CUDA: "Stack Overflow or Breakpoint Hit" and unspecified launch failure error after copying char array from host to device


I have a large char array in my main program that I copy in chunks to the device memory. I run about 500,000 threads in my program and each thread accesses 2000 chars.
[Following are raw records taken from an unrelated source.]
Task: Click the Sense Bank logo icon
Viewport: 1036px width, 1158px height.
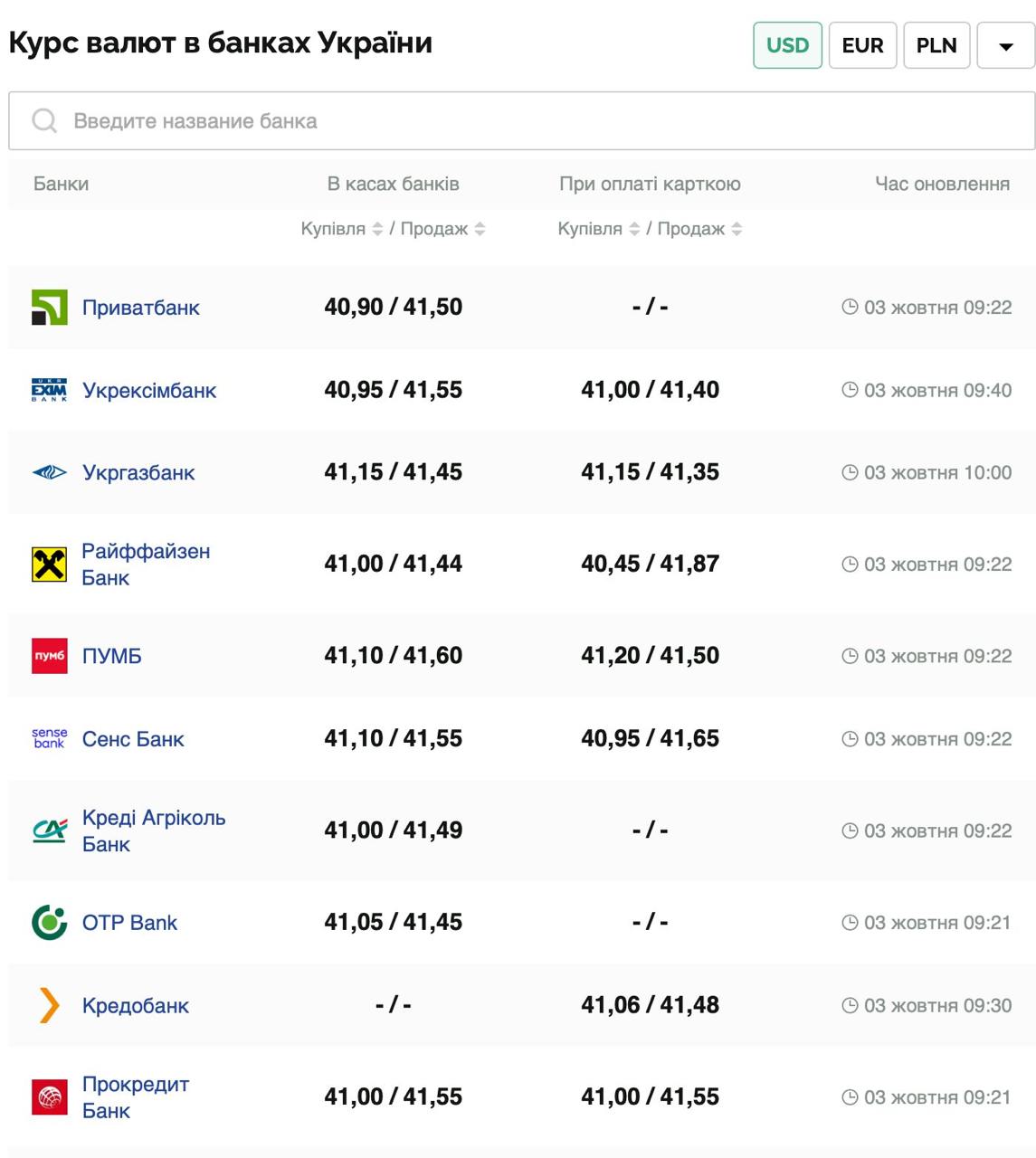Action: (x=49, y=738)
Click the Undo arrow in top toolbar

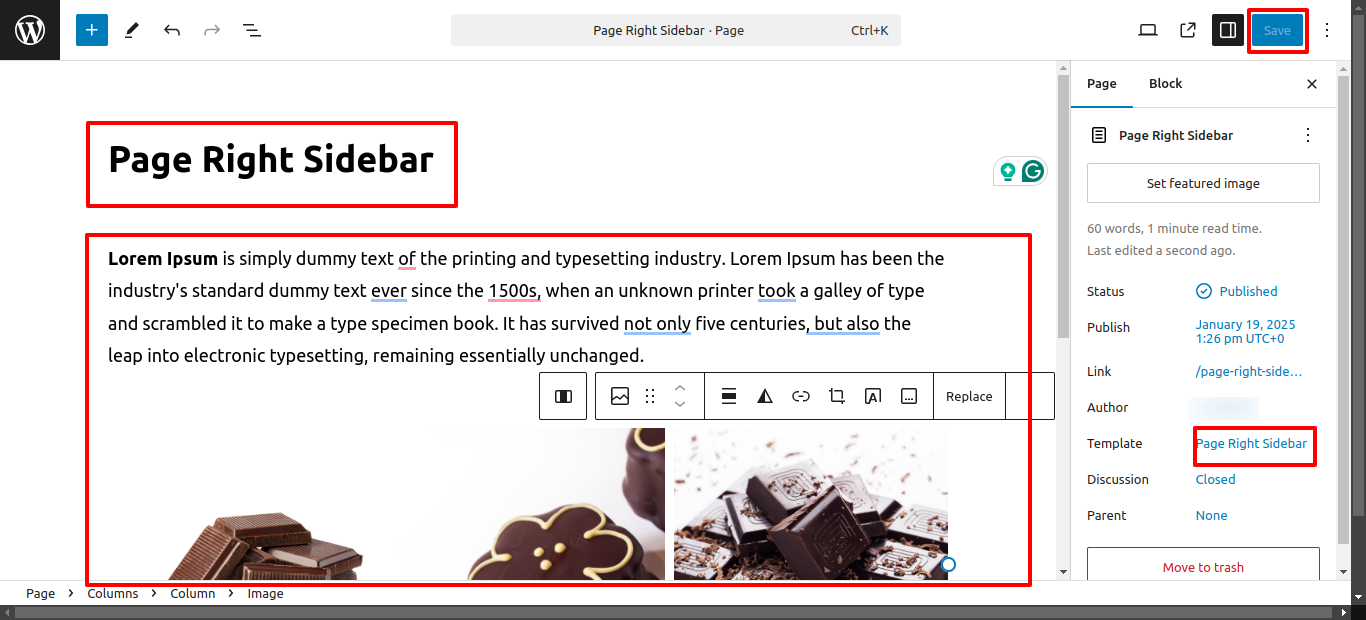click(x=172, y=30)
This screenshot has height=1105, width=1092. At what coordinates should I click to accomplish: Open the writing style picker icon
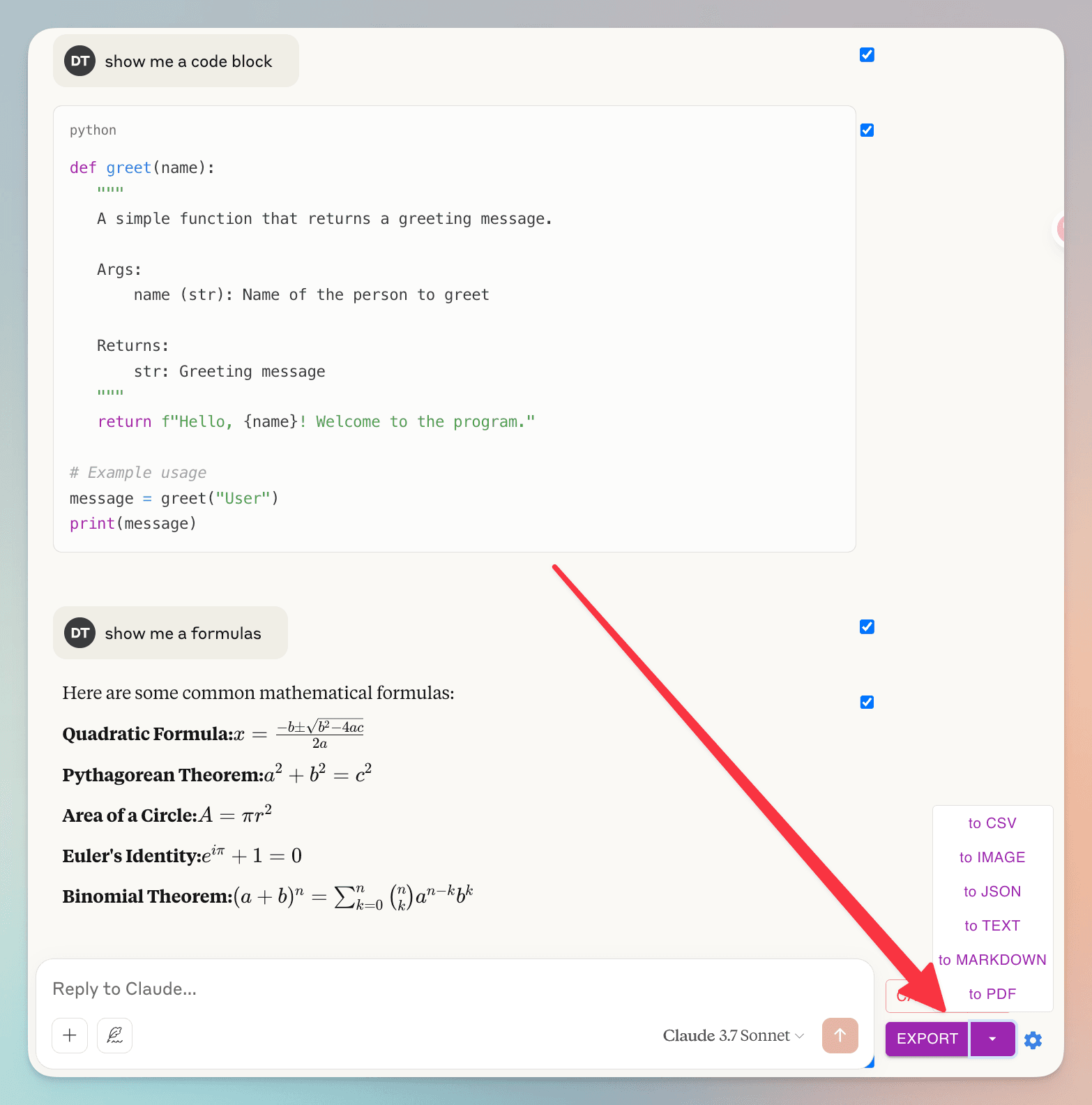click(x=115, y=1035)
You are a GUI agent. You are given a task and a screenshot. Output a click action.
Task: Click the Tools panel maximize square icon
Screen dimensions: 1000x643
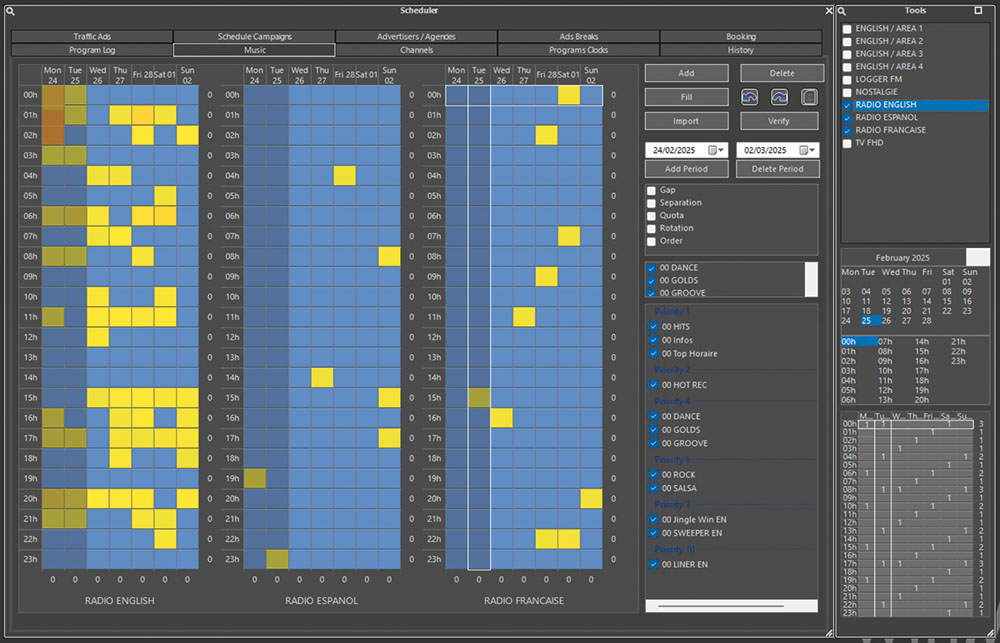(x=978, y=10)
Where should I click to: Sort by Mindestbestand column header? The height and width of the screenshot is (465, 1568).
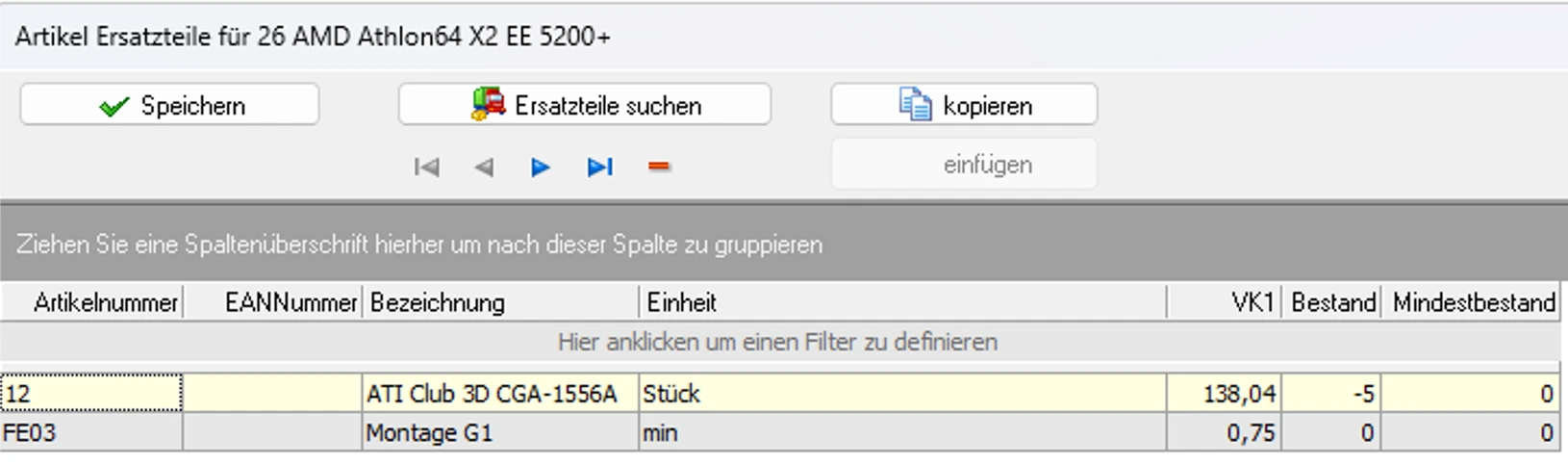(x=1472, y=303)
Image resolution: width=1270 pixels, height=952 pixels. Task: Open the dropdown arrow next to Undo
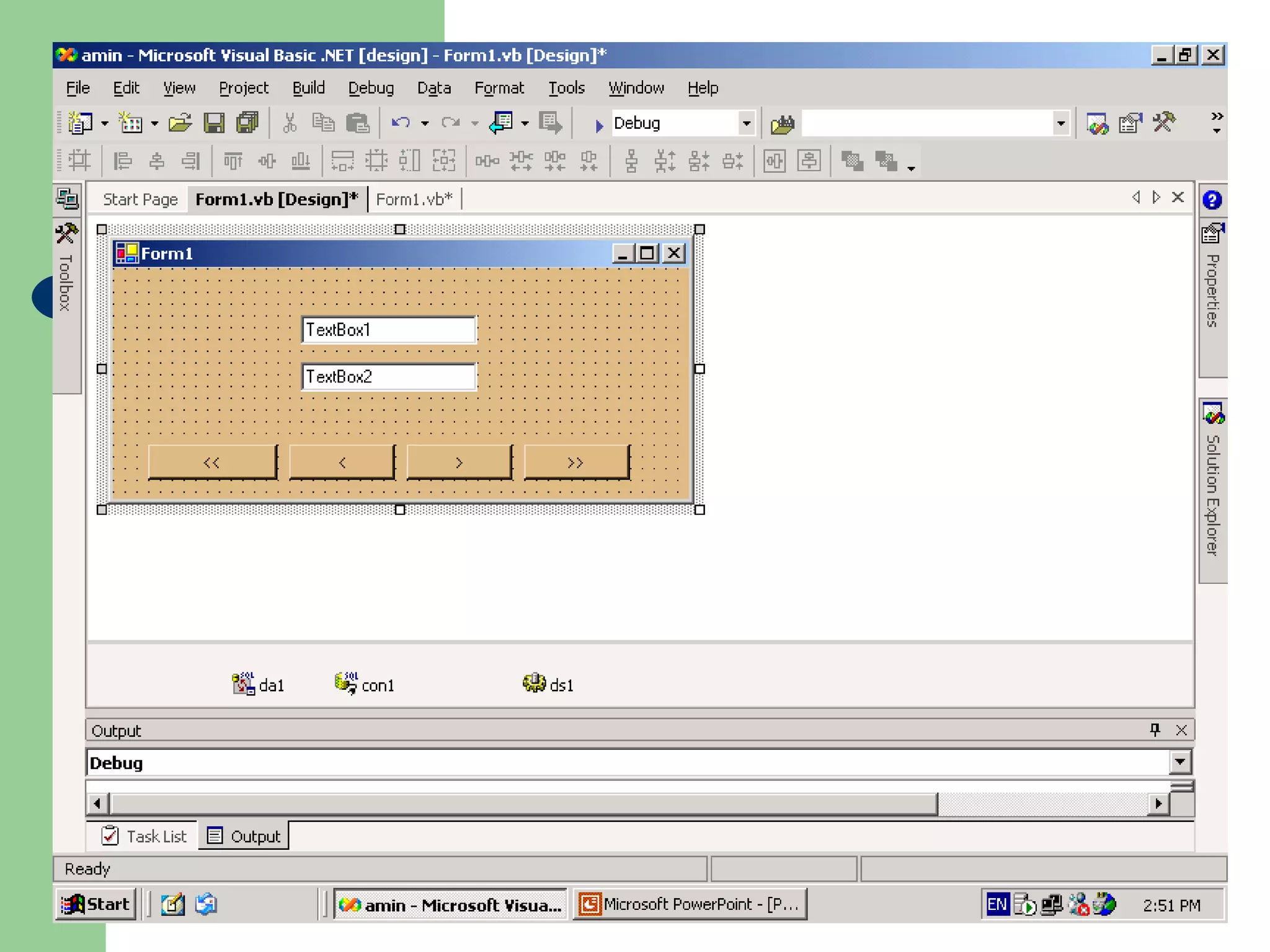(x=425, y=123)
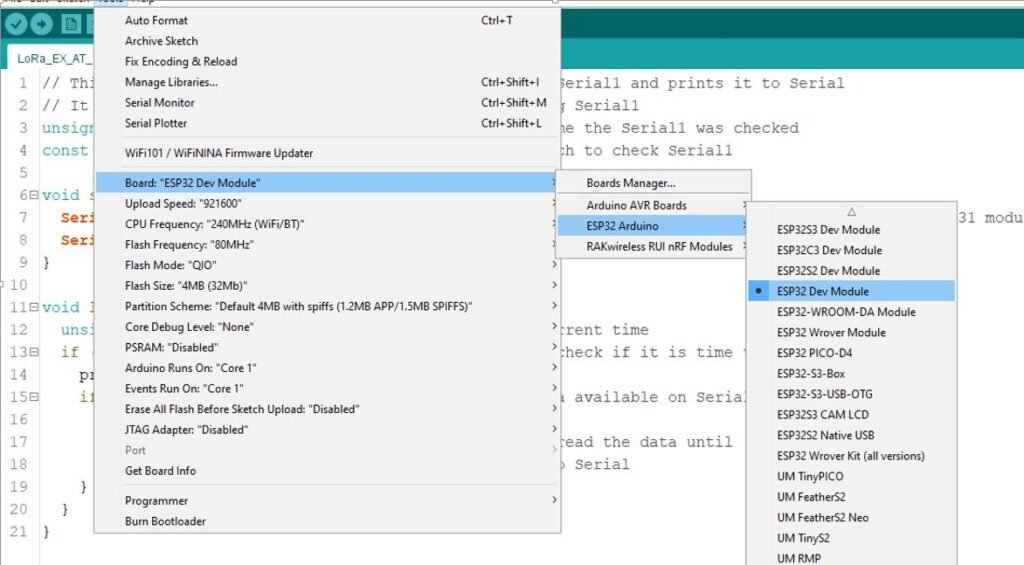Image resolution: width=1024 pixels, height=565 pixels.
Task: Open Boards Manager... from the board submenu
Action: coord(630,183)
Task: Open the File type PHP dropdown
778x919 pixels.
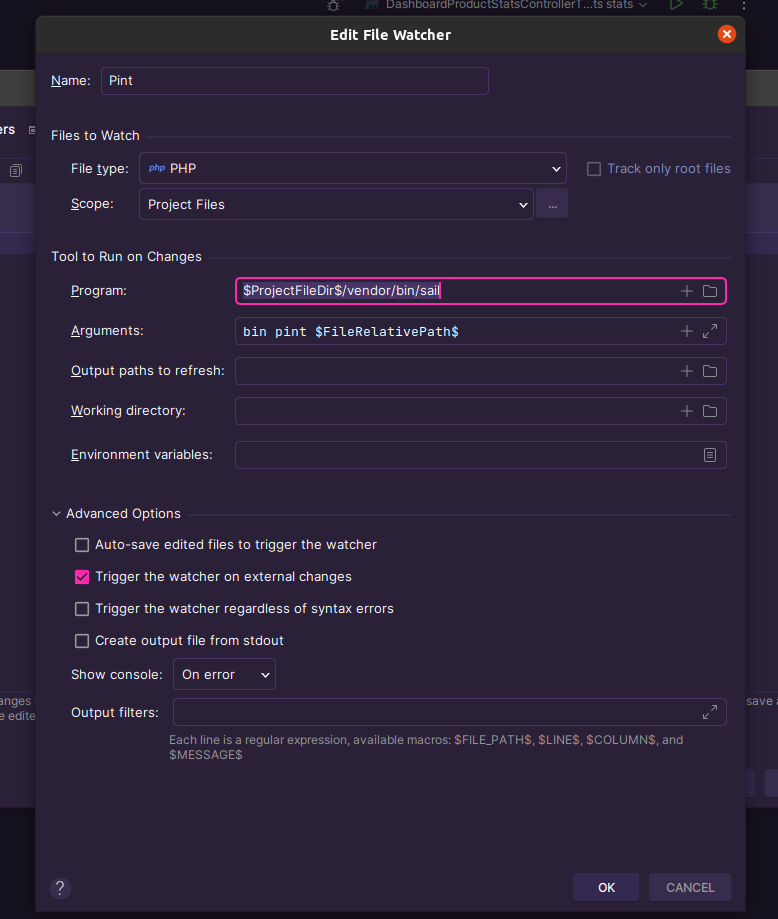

So I transfer 500,000 * 2000 = 1GB bytes at a time with the code

err = cudaMemcpy (dev_database, adjusted_database[k], JOBS * 2000 * sizeof(char), cudaMemcpyHostToDevice);
if(err != cudaSuccess) { printf("CUDA error: %s\n", cudaGetErrorString(err)); exit(EXIT_FAILURE); }

In my kernel I also define three shared arrays

//__shared__ char dev_query[200];
__shared__ float dev_scores[200*5];
__shared__ int dev_index[26];

and initialize them with

if(threadIdx.x == 0) { 
  //for(i = 0; i < 200; i++){ dev_query[i] = dev_query_constant[i]; }
  for(i = 0; i < 200 * 5; i++){ dev_scores[i] = dev_scores_constant[i]; }
  for(i = 0; i < 26; i++){ dev_index[i] = dev_index_constant[i]; }
}
__syncthreads(); 

If I run my program with the two lines commented my kernel returns strange values and when I copy the second chunk of the char array I get the error

CUDA error: unspecified launch failure

If I uncomment the lines in the code above everything works fine. If I copy smaller chunks of the array, such as 100MB instead of 1GB, its works fine until I get to the 6th chunk where I get the same errors as above.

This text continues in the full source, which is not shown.